Maternal and Paternal Parenting during Adolescence: Forecasting Early Adult Psychosocial Adjustment

Article excerpt


This study investigated the relationship of maternal and paternal parenting behavior (acceptance and firm control) during adolescence to four domains of early adult functioning (internalizing problems, externalizing problems, prosocial competence, and cognitive competence). Twenty-one females and 29 males from intact families, along with their mothers and fathers, participated. Assessments were conducted in adolescence and early adulthood, separated by approximately five and one-half years. Higher levels of maternal firm control during adolescence were associated with more secure early adult romantic attachment and lower levels of educational achievement. There were no main effects for fathers, but paternal parenting behavior interacted with maternal parenting behavior to predict both early adult romantic attachment and delinquency. Clinical implications and directions for future research are discussed.
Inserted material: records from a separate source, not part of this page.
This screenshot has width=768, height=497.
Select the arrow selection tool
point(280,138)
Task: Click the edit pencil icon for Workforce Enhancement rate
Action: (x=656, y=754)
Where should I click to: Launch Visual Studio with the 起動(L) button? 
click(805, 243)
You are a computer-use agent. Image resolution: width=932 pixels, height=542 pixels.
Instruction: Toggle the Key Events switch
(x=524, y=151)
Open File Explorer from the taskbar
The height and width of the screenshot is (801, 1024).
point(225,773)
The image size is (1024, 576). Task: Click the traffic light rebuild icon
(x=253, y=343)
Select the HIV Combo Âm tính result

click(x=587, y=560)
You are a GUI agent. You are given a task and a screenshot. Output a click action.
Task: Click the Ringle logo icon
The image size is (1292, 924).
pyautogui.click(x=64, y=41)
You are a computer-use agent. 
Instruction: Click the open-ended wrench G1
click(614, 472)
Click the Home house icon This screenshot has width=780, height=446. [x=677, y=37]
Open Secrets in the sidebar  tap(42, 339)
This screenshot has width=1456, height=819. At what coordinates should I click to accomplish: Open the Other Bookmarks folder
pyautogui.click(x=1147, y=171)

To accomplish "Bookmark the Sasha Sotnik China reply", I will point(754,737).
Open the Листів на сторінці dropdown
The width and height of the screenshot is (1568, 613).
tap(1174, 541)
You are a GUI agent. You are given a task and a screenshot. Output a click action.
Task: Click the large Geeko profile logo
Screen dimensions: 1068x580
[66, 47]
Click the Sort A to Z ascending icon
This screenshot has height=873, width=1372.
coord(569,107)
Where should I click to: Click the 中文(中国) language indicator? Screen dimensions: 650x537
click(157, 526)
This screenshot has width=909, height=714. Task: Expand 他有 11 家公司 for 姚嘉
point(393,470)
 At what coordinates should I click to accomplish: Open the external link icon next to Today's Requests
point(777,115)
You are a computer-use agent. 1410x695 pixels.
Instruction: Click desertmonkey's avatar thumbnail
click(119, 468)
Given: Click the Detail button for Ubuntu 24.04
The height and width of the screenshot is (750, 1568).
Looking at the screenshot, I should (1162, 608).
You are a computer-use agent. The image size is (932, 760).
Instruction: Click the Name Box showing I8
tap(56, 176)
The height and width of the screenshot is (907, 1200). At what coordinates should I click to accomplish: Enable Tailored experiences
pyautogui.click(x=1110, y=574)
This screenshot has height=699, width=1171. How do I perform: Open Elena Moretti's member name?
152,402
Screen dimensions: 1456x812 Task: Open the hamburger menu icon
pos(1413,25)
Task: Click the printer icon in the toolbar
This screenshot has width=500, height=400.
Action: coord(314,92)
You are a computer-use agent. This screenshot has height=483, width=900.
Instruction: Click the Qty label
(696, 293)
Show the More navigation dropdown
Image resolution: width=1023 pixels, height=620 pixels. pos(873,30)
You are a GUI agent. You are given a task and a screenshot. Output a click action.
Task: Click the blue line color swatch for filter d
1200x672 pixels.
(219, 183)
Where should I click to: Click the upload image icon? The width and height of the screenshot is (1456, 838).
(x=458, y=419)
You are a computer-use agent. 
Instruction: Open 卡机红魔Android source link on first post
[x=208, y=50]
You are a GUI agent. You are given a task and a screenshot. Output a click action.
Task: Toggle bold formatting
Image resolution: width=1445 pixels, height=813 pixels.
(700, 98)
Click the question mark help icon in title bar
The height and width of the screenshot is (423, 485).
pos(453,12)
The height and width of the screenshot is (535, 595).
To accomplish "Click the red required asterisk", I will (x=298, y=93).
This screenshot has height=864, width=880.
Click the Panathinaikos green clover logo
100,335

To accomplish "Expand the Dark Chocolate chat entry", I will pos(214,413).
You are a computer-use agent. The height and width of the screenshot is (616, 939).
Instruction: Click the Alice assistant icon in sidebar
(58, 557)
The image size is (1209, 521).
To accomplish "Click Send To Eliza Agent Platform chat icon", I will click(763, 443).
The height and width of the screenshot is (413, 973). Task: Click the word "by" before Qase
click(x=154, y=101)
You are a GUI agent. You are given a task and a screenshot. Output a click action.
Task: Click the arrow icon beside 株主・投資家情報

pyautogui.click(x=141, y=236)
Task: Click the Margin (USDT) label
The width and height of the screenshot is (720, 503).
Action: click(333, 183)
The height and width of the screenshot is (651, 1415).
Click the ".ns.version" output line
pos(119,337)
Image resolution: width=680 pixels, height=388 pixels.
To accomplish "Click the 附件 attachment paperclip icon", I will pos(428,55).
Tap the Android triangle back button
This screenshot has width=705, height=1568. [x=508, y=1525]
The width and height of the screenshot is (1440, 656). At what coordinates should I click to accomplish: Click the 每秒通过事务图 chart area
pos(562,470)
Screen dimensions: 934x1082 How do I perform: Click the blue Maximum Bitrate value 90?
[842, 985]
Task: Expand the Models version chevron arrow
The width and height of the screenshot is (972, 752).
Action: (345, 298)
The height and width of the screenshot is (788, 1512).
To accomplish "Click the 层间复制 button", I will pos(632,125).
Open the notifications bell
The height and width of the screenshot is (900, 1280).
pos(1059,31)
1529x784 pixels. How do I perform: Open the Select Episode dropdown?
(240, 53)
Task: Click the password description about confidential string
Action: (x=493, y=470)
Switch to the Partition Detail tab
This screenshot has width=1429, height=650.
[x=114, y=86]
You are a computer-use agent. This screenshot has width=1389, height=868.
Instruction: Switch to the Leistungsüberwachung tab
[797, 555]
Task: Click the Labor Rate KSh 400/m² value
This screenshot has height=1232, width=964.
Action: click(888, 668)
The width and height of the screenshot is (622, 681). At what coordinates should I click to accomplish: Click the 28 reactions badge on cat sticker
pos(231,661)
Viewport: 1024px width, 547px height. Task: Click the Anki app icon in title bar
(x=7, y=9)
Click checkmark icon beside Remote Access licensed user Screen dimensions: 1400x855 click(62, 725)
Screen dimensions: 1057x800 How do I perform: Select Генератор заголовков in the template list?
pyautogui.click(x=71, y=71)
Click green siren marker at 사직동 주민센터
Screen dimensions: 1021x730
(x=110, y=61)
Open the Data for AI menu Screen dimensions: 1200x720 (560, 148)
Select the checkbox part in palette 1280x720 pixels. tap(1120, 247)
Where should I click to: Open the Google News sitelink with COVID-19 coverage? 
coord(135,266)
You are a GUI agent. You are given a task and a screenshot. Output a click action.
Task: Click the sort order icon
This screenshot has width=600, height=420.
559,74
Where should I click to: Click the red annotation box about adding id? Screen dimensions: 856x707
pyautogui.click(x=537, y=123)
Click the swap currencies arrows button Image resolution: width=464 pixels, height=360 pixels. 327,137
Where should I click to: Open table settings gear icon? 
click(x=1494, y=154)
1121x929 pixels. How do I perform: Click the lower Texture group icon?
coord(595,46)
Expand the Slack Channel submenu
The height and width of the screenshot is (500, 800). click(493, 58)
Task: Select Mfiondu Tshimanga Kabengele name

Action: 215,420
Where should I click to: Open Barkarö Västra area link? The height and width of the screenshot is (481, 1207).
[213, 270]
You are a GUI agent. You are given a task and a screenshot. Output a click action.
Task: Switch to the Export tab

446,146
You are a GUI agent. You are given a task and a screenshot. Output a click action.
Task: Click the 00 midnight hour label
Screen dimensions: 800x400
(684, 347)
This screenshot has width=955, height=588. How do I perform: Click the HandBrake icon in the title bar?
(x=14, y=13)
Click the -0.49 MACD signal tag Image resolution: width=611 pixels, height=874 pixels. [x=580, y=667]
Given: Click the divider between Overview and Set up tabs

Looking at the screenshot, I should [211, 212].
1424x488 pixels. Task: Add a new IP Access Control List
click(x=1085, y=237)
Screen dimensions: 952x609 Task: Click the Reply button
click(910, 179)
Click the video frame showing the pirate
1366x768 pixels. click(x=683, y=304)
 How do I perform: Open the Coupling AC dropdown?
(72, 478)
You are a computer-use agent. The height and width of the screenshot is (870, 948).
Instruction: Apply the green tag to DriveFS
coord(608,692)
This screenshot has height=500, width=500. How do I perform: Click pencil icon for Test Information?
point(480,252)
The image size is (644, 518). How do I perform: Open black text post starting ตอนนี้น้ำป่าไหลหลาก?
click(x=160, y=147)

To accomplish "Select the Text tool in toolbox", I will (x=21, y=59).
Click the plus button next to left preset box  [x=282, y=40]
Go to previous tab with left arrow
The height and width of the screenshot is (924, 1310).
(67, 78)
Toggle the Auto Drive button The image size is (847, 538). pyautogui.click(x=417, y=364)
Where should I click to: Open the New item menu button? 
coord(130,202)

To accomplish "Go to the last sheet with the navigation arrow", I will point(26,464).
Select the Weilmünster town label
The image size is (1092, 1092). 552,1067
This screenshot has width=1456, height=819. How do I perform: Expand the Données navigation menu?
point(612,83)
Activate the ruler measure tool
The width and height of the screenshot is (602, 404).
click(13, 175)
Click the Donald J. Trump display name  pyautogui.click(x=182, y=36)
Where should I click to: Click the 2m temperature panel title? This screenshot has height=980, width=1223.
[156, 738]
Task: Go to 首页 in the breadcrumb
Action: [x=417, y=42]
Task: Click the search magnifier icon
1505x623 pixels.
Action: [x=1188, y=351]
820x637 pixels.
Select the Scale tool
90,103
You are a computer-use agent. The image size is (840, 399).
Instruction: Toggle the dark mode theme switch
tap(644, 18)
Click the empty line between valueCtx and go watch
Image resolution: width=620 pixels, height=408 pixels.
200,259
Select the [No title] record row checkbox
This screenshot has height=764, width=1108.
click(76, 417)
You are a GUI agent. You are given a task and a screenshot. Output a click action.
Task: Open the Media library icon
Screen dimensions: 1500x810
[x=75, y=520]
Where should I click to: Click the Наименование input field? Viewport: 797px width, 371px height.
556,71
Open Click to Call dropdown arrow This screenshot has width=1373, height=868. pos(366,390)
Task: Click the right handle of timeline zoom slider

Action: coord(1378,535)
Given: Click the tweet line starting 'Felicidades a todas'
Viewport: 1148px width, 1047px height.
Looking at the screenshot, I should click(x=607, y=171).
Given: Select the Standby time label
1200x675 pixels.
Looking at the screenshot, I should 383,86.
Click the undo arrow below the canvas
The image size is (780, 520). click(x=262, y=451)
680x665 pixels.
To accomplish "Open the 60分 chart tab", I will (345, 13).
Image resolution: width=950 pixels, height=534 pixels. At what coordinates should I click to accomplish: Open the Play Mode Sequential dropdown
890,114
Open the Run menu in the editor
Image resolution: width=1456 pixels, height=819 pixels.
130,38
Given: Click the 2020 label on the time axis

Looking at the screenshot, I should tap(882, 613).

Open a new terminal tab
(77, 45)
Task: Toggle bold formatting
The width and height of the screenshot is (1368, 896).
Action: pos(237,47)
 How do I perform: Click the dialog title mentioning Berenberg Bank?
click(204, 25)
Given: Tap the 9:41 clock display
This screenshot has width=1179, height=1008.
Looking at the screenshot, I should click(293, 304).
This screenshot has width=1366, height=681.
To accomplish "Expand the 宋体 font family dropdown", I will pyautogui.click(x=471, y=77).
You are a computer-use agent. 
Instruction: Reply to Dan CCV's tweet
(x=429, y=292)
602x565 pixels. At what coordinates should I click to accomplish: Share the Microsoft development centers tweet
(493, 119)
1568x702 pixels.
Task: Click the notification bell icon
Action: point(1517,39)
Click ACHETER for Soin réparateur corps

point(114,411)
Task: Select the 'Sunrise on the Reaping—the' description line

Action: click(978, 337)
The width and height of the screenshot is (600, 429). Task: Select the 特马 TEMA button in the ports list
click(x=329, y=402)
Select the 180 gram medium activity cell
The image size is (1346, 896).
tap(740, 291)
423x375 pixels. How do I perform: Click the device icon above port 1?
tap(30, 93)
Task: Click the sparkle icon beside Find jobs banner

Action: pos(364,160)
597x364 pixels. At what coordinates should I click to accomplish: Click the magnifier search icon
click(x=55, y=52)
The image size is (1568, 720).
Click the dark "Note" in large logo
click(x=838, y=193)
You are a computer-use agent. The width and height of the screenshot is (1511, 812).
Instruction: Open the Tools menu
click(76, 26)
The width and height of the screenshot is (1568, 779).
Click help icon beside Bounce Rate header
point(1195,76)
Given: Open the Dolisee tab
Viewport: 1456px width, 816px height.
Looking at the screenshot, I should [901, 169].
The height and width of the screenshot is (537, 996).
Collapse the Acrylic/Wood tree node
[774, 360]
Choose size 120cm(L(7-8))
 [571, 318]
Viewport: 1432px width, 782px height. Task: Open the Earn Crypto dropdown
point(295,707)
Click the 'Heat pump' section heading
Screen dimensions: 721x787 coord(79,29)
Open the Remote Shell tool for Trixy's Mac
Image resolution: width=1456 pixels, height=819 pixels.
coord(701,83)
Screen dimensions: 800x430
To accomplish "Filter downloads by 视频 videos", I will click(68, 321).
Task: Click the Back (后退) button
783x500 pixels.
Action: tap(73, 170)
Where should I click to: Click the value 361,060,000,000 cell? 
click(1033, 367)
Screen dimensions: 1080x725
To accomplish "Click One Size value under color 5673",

Adolescence has been referred to as a time of "storm and stress" (Hall, 1904; Montemayor, 1983). Although it is now recognized that this may be somewhat overstated (Gecas & Seff, 1990), there is little question that mothers and fathers find parenting during the adolescent period difficult (Epstein, Bishop, & Baldwin, 1982; Montemayor, 1983; Pasely & Gecas, 1984). Additionally, research has long provided convincing evidence that parenting behavior during this period is an important determinant of offspring outcomes (e.g., Patterson & Stouthamer-Loeber, 1984).

In her seminal work on the socialization of competence, Baumrind (1968, 1971) reported that positive adjustment in children and adolescents is associated with authoritative parenting, which is characterized by acceptance (i.e., warmth, support, nurturance, love) and firm, consistent control (i.e., discipline, supervision, monitoring). Results of research in this area support Baumrind's work (Barber & Rollins, 1990; Baumrind, 1991a, 1991b; Maccoby & Martin, 1983; Peterson & Rollins, 1987). Parenting characterized by acceptance and firm control is associated, for adolescents, with enhanced school performance (Dornbusch, Ritter, Liederman, Roberts, & Fraleigh, 1987; Forehand & Nousianen, 1993; Steinberg, Elmen, & Mounts, 1989; Steinberg, Lamborn, Darling, Mounts, & Dornbusch, 1994; Steinberg, Lamborn, Dornbusch, & Darling, 1992) and general psychosocial adjustment (Basic Behavioral Science Task Force of the National Advisory Mental Health Council, 1996; Fauber, Forehand, Thomas, & Weirson, 1990; Lamborn, Mounts , Steinberg & Dornbusch, 1991; Steinberg, Lamborn, Darling, Mounts, & Dornbusch, 1994; Weiss & Schwarz, 1996). Conversely, parenting that lacks these qualities is linked to adolescent substance use (Barnes & Farrell, 1992; Baumrind, 1991a) and behavioral difficulties (Barnes & Farrell, 1992; Forehand, Miller, Dutra, & Chance, 1997; Forehand & Nousianen, 1993; Lamborn, Mounts, Steinberg, & Dornbusch, 1991; Patterson & Dishion, 1988; Patterson & Stouthamer-Loeber, 1984; Steinberg et al., 1994).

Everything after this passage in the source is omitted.